Les années 2010 marquent un tournant dans l’industrie du jeu vidéo. Mature, le marché cherche des moyens de poursuivre son développement tandis
que de nombreux créateurs entament un processus de déconstruction, qui se définit en dehors des canaux habituels – et industriels – de création
et de commercialisation. Le jeu vidéo dit indépendant a émergé à partir de 2006, notamment poussé par la plateforme de jeux dématérialisés
sur PC nommée Steam et surtout par le Xbox Live Arcade, service spécifique de la Xbox 360 pensée pour accueillir ce genre de productions.
Sa consécration intervient cependant un peu plus tard avec le raz-de-marée Minecraft, jeu bac à sable en pixel art qui deviendra l’un des
titres les plus vendus de l’histoire. Aux AAA le spectacle et le réalisme, aux jeux indépendants la créativité bouillonnante qui animait le
média à sa genèse.
L’appel du jeu service et des microtransactions :
Toujours plus avancés techniquement, les jeux vidéo à gros
budgets sont également toujours plus chers à produire. La volonté de rentabiliser au maximum les investissements tout en limitant les risques
pousse les éditeurs de jeux à chercher de nouvelles manières de gagner de l’argent. Une nouvelle carte, un costume inédit, des crédits
supplémentaires : tous les prétextes sont bons pour inciter le joueur à sortir son portefeuille. Une approche consacrée avec le jeu service
(game as a service), qui défend l’idée d’un jeu que l’on fait évoluer sur la durée pour en maintenir l’intérêt (et donc la rentabilité,
grâce aux microtransactions) sur le long terme. Payants ou gratuits, ces titres pullulent sur la fin de la décennie au gré des modes :
le MOBA avec League of Legends ou DOTA 2, le Battle Royale avec Fortnite ou PUBG, le FPS avec Destiny ou Rainbow Six: Siege.

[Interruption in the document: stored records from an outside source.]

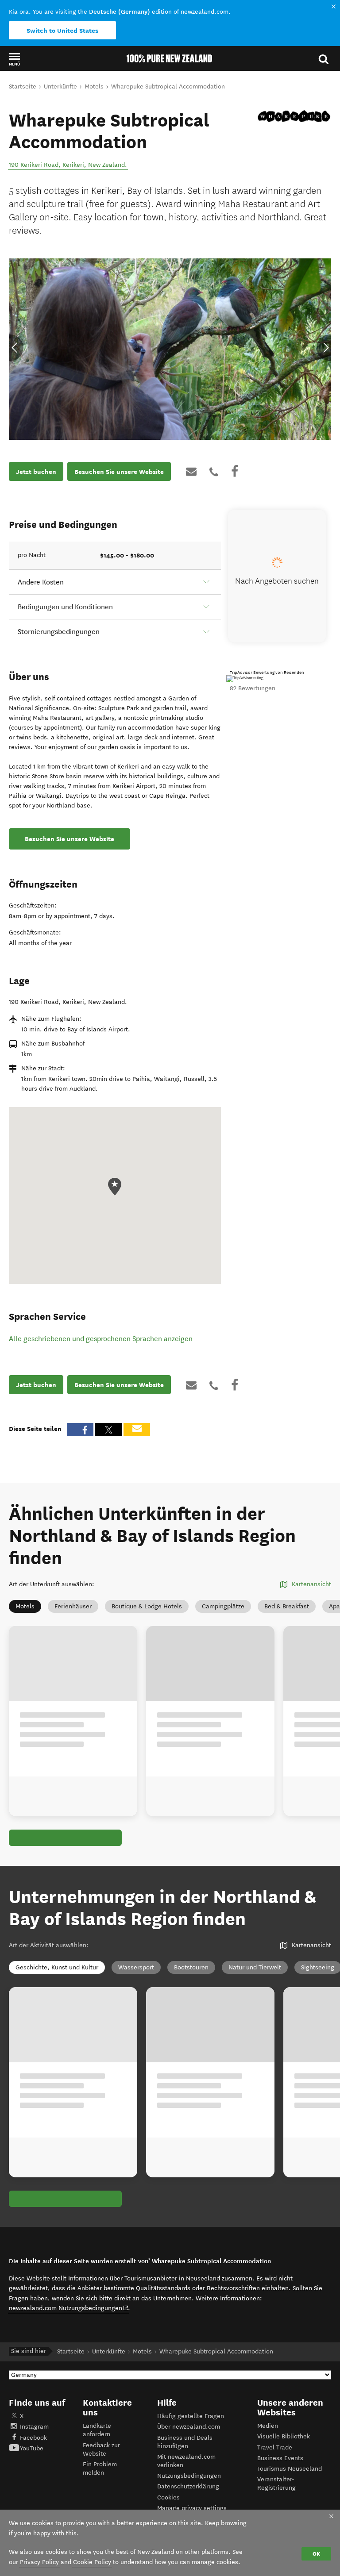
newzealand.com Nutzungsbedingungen (69, 2308)
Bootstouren (191, 1967)
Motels (25, 1606)
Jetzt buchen (36, 471)
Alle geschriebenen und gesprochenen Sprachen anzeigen (101, 1338)
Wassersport (136, 1967)
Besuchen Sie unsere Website (119, 471)
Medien (267, 2426)
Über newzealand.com (188, 2426)
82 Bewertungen (252, 688)
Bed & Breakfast (286, 1606)
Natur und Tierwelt (254, 1967)
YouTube (31, 2448)
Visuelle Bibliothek (283, 2436)
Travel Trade (274, 2447)
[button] (14, 58)
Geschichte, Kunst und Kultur (56, 1967)
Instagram (34, 2426)
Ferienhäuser (73, 1606)
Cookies (168, 2497)
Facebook (33, 2437)
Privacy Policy (39, 2562)
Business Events (280, 2458)
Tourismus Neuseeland (289, 2468)
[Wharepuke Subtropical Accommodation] (294, 116)
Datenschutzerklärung (188, 2486)
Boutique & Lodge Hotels (147, 1606)
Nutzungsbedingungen (189, 2476)
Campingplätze (223, 1606)
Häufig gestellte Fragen (190, 2416)
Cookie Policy (92, 2562)
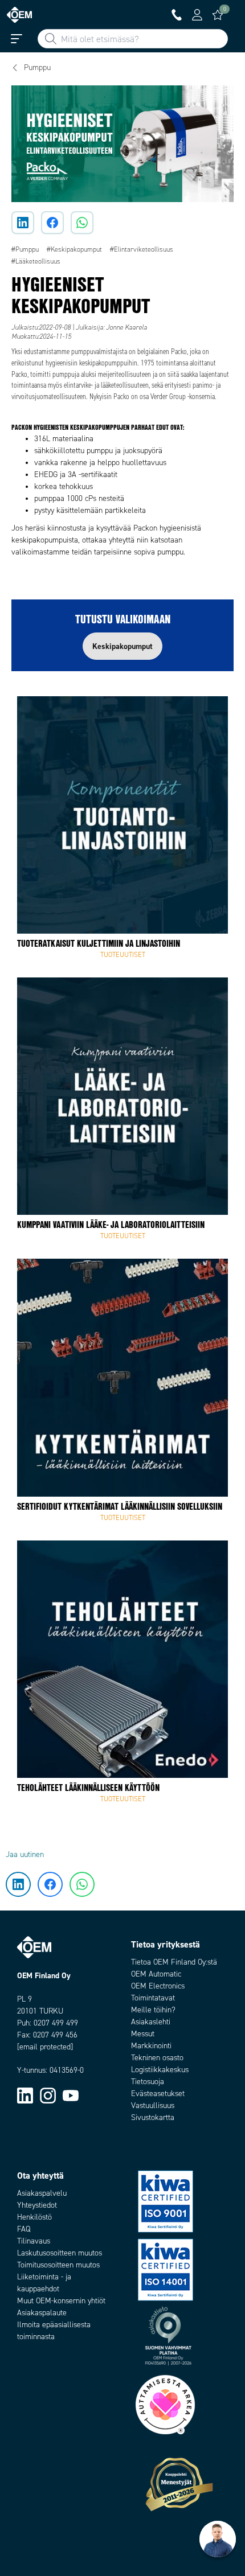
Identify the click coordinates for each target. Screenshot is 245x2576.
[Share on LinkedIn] (22, 222)
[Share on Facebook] (52, 222)
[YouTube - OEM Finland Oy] (71, 2095)
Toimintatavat (153, 1998)
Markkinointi (151, 2046)
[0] (217, 14)
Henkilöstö (34, 2217)
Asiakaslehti (150, 2022)
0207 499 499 (56, 2023)
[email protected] (45, 2047)
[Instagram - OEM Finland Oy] (48, 2095)
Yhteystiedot (37, 2205)
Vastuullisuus (152, 2105)
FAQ (23, 2229)
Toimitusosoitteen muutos (58, 2265)
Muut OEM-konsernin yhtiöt (61, 2301)
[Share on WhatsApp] (82, 222)
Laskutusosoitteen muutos (59, 2253)
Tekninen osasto (157, 2058)
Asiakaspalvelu (42, 2193)
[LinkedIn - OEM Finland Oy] (25, 2095)
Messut (142, 2034)
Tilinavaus (33, 2241)
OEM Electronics (158, 1986)
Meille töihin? (153, 2010)
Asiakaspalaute (42, 2313)
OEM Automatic (156, 1974)
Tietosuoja (147, 2081)
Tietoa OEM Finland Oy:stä (174, 1962)
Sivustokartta (152, 2117)
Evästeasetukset (158, 2093)
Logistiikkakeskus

2020 – XX : quel avenir pour le jeu vidéo ? :
Autrefois limités à leur propre territoire, les géants asiatiques
investissent peu à peu l’Occident, notamment via l’acquisition d’acteurs majeurs de l’industrie aux Etats-Unis et en Europe. Tencent ou
encore NetEase auront nécessairement un impact sur le jeu vidéo de demain, plus que jamais globalisé. La technologie continuera de jouer
son rôle de catalyseur de la création, et les avancées récentes en matière de réalité virtuelle et de cloud gaming montrent que de nouveaux
paliers peuvent encore être franchis à ce niveau. La pandémie de Covid 19 a plus que jamais sédentarisé les populations, qui ont vu dans
le jeu vidéo (notamment dématérialisé) une manière de s’évader et voyager. Si on ne sait pas encore quels seront les enjeux sanitaires de
demain, gageons que ce qui a été gagné récemment par le jeu vidéo ne sera pas rendu de si tôt.